La description de la maison tiniote reste valable de nos jours. Tout au plus a-t-on supprimé le keli et ses cochons et souvent installé une salle de bains et des toilettes sur ce que l'auteur nomme le balcon... Bien sûr les toits couverts de crocus ont disparu au profit de dalles de béton armé bien pentées, beaucoup plus étanches. Mais l'esprit reste identique.


Les moulins

Sur presque toutes les hauteurs de Tine on trouve des moulins à vent construits en pierre et dans la forme de tours rondes. Le dôme seul peut tourner. Ils ont huit ailes en bois garnies de leurs toiles... Les moulins à eau de la rivière de Lazaro et d'Aghapi ne sont pas estimés.
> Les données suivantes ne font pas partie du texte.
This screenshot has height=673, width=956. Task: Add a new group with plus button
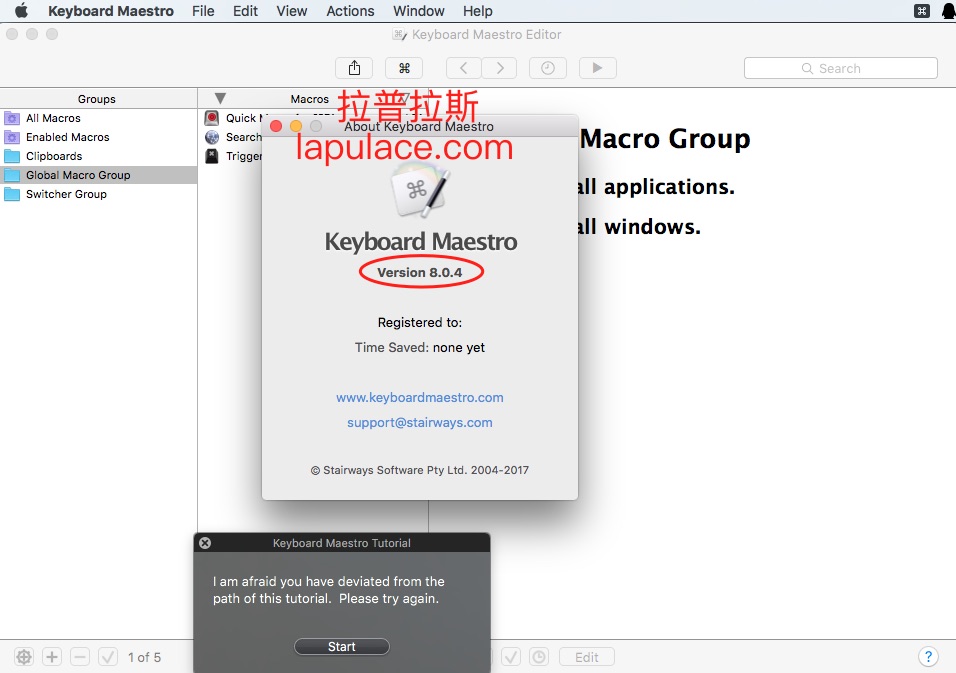[52, 657]
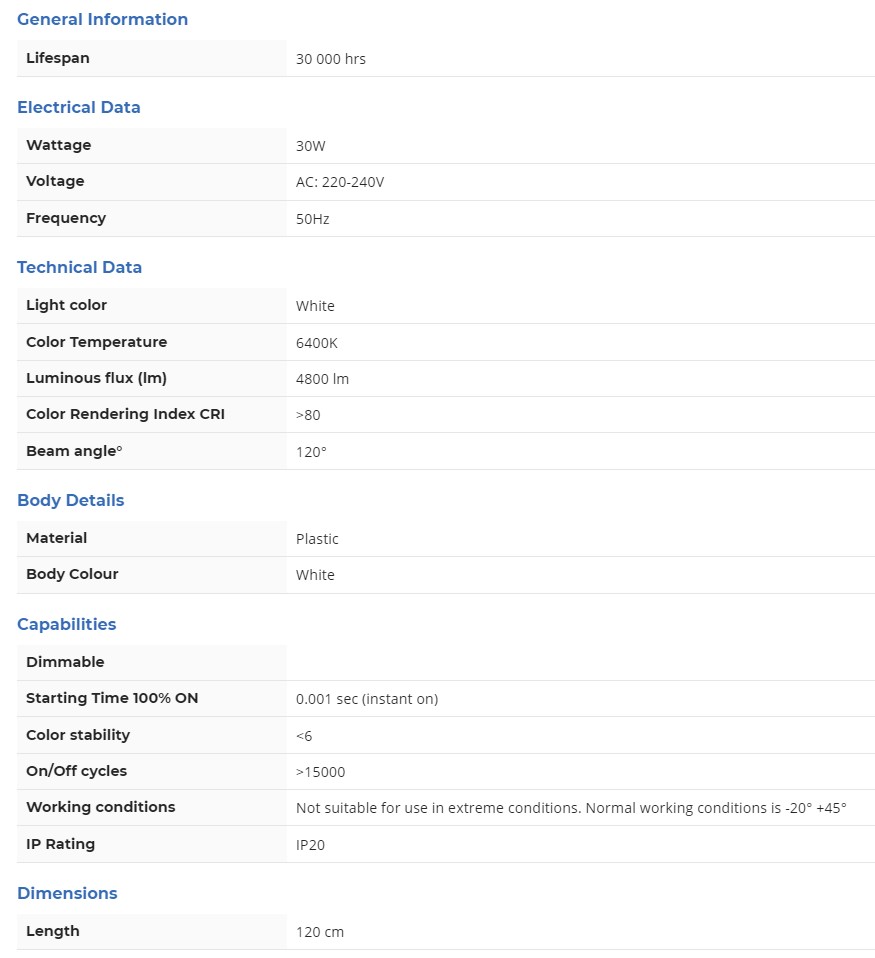Click the General Information section heading

pos(102,19)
Lorsqu'on y entre on croirait presque se trouver dans la sentine d'un vaisseau.


Notes
(1) Le grand seigneur est le sultan ottoman.
(2) Ce personnage est un ouléma, dignitaire religieux musulman.
(3) Si je comprends bien ce port abrité se trouvait à Agiali, contre le cap qui porte l'actuel monument commémorant le torpillage de l'Elli. Des moulins sont signalés là par Choiseul-Gouffier.
(4) Le lazaret est le lieu où les marins suspects de peste effectuaient la quarantaine.
(5) En effet Loutra signifie les bains.
(6) Ici Zallony contredit Choiseul-Gouffier et Tournefort qui insistent sur l'importance de la sériciculture, du filage et de la bonneterie de soie. Considérons aussi que l'importation de céréales venues de Grèce ou d'Asie devait être payée par une activité non agricole.